For instance, physicians tell people how to change their lifestyles to avoid heart disease or how to try to quit smoking. They tell patients that their food choices may be causing Type 2 diabetes. And of course, lately they have been telling people to limit contact with other people and stay home from work if possible to avoid the virus that causes COVID-19. But what if patients can't stay home because they can't afford to? A physician needs to understand the day-to-day challenges in a patient's home community.

During this pandemic, the disconnect yawns wider. Morales pointed out that testing sites have been more available and widely used in the north end of Seattle, rather than South Seattle. There have been more sites — and a higher volume of tests — for people living in neighborhoods with higher economic status. But in Washington State, Latinx and Black people are dying of COVID-19 at disproportionately greater percentages than the overall population.

Where Morales sees hope and change is in ways to improve K-12 education for Latinx students. He believes it's crucial to make it easier for a greater variety of people — including nurses and foreign-educated physicians — to more quickly become fully licensed physicians.

"This is not a case of saying let's admit more Latinx people to medical school," he said. "It's a systemic problem, because we have unequal educational opportunities in society."
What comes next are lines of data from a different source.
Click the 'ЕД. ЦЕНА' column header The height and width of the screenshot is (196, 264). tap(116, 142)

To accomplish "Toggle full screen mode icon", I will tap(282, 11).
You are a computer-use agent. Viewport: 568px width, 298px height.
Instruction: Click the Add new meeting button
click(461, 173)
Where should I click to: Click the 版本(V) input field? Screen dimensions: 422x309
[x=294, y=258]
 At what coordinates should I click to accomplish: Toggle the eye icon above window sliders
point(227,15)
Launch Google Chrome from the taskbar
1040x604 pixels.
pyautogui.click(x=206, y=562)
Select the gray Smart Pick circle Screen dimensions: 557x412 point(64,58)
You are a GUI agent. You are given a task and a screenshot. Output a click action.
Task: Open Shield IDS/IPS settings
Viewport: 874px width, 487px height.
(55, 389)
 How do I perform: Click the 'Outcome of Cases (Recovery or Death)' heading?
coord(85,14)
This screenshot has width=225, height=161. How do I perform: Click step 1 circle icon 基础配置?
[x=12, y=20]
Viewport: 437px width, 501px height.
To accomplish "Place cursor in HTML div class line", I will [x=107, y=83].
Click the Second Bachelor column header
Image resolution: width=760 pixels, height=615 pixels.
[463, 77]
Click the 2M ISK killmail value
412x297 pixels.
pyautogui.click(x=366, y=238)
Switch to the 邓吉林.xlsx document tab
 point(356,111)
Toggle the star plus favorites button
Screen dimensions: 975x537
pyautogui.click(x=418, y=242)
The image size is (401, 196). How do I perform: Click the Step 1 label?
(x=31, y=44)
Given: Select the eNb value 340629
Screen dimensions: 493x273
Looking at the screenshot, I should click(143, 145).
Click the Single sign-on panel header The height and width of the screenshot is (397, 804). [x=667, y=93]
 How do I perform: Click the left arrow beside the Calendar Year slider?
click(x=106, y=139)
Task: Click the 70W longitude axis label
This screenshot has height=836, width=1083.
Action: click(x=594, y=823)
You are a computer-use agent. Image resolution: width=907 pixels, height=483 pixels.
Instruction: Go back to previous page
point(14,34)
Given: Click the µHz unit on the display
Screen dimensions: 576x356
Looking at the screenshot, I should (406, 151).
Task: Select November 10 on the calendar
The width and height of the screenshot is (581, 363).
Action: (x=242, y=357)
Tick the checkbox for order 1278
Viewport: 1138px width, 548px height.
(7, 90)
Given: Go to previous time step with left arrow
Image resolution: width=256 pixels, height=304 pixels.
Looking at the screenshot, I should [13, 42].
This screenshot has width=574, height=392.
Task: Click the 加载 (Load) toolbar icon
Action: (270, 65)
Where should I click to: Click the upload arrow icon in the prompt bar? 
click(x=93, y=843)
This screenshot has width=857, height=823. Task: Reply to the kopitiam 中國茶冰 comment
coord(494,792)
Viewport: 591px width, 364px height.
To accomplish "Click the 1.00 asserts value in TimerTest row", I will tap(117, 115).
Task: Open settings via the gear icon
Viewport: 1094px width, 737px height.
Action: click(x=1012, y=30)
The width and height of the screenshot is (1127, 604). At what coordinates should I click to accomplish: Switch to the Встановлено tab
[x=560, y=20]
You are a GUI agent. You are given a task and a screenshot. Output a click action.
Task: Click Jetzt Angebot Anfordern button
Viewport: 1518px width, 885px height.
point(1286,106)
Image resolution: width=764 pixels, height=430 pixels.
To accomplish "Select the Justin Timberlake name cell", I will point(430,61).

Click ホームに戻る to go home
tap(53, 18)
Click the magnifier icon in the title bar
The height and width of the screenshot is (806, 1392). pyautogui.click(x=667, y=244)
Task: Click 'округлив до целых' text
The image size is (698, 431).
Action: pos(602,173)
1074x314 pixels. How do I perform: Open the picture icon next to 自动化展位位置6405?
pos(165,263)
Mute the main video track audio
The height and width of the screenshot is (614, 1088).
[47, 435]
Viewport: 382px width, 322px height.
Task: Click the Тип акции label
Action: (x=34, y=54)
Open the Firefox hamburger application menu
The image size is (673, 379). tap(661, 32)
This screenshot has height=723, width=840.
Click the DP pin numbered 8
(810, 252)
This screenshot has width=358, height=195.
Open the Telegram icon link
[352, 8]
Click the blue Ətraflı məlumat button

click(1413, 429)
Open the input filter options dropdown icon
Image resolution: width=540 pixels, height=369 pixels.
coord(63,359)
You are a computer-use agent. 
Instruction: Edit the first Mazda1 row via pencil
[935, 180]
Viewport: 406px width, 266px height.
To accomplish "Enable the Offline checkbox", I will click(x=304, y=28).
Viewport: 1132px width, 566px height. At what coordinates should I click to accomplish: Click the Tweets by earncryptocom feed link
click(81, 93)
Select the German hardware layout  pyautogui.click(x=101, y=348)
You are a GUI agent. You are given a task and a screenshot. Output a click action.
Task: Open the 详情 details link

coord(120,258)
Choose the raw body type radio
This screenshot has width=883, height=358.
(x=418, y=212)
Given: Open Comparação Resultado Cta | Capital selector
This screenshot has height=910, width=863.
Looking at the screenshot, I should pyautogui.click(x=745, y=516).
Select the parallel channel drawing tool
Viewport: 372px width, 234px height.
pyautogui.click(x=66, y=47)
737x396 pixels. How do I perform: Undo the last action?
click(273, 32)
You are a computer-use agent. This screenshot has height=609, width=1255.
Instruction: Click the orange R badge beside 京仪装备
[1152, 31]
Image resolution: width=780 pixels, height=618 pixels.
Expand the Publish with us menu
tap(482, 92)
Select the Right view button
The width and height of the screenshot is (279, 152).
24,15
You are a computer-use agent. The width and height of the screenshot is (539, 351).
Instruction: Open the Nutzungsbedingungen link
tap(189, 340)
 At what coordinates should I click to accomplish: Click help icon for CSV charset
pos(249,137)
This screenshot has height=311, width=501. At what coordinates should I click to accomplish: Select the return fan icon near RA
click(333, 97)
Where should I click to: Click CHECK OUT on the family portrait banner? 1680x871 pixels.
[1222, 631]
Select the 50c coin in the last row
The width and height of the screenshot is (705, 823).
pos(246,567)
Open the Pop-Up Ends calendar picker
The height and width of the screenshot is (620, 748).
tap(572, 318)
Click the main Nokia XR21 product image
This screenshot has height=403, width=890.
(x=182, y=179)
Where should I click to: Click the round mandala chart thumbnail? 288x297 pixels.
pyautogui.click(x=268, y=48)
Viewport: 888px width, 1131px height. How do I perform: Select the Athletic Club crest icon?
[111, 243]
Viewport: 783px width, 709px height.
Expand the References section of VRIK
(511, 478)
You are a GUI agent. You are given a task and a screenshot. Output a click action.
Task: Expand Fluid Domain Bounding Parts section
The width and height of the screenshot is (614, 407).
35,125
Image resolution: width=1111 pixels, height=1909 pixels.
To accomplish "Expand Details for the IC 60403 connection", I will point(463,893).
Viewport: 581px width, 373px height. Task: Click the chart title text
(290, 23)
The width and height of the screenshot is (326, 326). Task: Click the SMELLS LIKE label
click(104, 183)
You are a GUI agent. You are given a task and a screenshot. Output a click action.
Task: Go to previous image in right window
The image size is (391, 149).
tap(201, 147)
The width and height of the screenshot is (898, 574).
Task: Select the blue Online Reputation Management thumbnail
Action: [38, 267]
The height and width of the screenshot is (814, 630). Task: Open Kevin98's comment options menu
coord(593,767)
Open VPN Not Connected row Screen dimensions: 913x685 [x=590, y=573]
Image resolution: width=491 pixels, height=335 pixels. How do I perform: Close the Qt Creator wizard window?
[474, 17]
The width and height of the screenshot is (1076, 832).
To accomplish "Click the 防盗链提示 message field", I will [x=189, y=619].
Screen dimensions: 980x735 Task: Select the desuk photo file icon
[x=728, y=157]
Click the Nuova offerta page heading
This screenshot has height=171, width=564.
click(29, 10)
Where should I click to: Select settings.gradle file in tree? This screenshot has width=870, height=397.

The report lists a set of recommendations to ease the shortage. Some of those recommendations are about creating a different ecosystem to get people into medical school who may be working as nurses or pharmacists or allied health professionals today. They may need a curriculum that helps them prepare to begin medical school — and that will take an investment, Morales said. Community colleges may be a key stepping stone. The Washington State legislature helped pay for this report.

"We want to promote the idea of an ecosystem that provides multiple pathways to the same outcome," he said.

Making loans easier to repay would also help Latinx students pay for medical school.

"It's going to take a while, but [changes] would put us on the right trajectory," he said. Without these changes, the gap will grow wider and thousands of Washington residents will be left without appropriate medical care.

Sally James is a Seattle-based science reporter.

The featured image is attributed to Sandia Labs under a Creative Commons 2.0 Non-Commercial/ No Derivs License.